Unfortunately, the package does not include the concept of a directory. As such, when listing the contents given a path, it is impossible to differentiate between an empty directory or an empty file.

It is important to note that even if the S3 provider doesn't have a typical directory, they create a zero-length object with a key ending in / to mimic one (see red box marked important here).

The obstore package removes these trailing slashes when dealing with the key to an object, so it is impossible to properly interact with a directory. For example, when creating a directory, it actually creates a broken file, and only once you put other objects into that supposed directory, it creates it, but you are still left with the initial broken file.

image

As such, it becomes problematic to:

  • identify empty folders (compared to empty files)
  • rename, delete or copy the directories created outside of the DriveBrowser (the zero-length object itself, not the objects inside of it)

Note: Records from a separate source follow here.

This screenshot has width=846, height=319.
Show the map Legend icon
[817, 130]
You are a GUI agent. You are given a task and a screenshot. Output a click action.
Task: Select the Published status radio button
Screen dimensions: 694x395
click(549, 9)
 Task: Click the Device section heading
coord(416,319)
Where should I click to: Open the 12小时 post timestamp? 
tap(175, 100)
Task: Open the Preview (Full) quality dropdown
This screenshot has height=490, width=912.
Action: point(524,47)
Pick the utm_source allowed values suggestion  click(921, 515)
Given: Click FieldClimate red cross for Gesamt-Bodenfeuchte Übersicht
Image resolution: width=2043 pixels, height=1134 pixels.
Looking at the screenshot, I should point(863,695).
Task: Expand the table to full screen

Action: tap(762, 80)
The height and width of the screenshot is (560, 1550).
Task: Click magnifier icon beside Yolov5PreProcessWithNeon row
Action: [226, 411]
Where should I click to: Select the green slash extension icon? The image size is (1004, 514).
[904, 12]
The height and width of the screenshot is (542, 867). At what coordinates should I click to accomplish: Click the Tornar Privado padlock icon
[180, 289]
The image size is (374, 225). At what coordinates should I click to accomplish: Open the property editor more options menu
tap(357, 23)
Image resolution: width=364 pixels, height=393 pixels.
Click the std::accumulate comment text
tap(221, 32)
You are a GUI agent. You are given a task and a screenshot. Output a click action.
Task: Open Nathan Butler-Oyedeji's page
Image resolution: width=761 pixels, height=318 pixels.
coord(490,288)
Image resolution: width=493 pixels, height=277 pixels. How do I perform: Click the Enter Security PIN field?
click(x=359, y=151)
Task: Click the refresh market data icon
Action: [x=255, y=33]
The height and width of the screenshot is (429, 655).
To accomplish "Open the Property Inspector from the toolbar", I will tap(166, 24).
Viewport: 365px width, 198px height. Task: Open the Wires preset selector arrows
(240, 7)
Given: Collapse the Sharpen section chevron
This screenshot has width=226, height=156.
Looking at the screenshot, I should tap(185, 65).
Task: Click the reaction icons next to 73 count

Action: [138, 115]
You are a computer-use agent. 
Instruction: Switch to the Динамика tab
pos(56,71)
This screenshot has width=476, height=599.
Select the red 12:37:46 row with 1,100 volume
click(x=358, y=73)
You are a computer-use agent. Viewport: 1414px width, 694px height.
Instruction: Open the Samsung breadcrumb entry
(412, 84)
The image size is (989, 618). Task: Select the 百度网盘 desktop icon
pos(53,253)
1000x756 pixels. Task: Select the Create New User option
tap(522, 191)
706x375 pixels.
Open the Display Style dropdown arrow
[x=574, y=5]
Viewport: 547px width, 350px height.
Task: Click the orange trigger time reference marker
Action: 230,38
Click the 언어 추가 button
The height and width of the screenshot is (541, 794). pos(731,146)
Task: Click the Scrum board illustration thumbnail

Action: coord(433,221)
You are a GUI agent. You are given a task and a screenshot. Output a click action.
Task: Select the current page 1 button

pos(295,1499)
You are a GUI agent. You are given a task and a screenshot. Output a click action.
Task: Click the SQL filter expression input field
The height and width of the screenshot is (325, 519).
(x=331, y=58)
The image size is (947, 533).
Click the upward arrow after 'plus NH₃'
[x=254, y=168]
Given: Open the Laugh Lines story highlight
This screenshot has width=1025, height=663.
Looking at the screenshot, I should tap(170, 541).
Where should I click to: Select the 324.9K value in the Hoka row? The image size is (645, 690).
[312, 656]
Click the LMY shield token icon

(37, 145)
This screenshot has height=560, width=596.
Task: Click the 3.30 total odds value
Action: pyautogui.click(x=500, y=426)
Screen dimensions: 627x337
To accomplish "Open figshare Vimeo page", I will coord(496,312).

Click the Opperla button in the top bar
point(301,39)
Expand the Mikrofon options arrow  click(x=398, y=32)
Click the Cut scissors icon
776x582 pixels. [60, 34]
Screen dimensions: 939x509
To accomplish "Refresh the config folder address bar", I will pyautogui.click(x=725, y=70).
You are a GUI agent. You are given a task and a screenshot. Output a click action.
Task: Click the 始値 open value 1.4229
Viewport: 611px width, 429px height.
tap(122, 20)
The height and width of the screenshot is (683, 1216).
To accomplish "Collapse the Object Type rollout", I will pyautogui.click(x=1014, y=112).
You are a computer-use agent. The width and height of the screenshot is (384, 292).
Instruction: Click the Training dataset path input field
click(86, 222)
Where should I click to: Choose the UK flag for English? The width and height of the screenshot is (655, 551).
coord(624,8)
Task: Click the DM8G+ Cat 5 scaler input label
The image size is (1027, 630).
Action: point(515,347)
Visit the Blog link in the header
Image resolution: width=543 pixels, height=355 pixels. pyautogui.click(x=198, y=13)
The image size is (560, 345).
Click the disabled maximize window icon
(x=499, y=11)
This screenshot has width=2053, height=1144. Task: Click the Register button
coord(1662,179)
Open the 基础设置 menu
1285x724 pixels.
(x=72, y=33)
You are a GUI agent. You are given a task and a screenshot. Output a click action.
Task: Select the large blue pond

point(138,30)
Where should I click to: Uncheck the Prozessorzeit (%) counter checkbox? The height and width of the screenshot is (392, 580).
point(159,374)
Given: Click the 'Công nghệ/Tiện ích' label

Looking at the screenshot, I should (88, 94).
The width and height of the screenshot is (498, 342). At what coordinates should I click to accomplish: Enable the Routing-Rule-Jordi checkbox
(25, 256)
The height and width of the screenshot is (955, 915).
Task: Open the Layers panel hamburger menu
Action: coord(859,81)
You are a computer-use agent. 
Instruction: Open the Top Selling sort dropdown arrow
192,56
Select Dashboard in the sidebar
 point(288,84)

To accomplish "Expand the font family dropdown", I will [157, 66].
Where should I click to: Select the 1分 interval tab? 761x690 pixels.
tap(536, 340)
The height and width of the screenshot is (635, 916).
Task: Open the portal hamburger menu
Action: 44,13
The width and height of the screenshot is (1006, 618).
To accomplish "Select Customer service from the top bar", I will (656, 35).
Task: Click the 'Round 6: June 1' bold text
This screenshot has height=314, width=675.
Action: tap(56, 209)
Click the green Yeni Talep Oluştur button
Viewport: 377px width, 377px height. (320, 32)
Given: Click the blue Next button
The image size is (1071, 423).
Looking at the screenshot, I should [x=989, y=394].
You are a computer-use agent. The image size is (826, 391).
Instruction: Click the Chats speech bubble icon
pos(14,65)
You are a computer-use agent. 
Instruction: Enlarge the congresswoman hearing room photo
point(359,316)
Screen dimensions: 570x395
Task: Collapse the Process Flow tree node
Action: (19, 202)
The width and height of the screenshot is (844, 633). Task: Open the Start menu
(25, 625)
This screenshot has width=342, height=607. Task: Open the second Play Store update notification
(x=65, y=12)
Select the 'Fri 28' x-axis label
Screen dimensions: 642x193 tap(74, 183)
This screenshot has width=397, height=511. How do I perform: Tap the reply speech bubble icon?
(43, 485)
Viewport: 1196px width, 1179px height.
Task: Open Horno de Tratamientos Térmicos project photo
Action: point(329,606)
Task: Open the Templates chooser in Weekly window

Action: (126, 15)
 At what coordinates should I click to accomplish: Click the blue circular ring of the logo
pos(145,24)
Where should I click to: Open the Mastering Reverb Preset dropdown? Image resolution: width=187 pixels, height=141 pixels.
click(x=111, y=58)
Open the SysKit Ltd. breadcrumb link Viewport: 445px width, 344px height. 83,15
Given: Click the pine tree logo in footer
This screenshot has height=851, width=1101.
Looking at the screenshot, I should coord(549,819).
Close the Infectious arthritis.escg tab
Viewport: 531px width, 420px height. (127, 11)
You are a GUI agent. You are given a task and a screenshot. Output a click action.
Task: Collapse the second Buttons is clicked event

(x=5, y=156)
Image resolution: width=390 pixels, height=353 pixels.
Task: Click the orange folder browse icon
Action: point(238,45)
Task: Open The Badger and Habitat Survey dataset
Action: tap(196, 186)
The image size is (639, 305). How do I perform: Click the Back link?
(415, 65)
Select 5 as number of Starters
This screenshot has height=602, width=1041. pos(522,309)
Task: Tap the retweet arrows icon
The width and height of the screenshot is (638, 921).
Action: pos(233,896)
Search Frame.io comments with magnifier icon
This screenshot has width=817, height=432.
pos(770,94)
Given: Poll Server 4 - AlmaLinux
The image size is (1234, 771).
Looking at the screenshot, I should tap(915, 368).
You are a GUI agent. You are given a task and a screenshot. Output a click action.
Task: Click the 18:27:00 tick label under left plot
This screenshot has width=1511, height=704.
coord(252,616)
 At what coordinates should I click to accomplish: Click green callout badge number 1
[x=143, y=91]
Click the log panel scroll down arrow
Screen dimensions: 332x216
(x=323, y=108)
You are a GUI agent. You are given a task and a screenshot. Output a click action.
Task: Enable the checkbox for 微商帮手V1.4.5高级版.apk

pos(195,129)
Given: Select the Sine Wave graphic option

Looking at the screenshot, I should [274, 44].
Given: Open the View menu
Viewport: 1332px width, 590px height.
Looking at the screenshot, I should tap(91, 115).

Current state of extension v0.0.1

The current logic to identify directories is based on the name not including ., as files which have extensions do (.txt, .ipynb, etc). If they do include a ., we check if the string after the character is not one of the registered file extensions in JupyterLab, and then consider it a directory.

The logic is faulty as directories can include the . character in whatever format. It also does not solve the issue of interacting with already created directories, which contain the trailing slash.

Possible solution

Use another package for the backend content manager to perform content manipulation operations, but keep the obstore package for its paginated listing abilities.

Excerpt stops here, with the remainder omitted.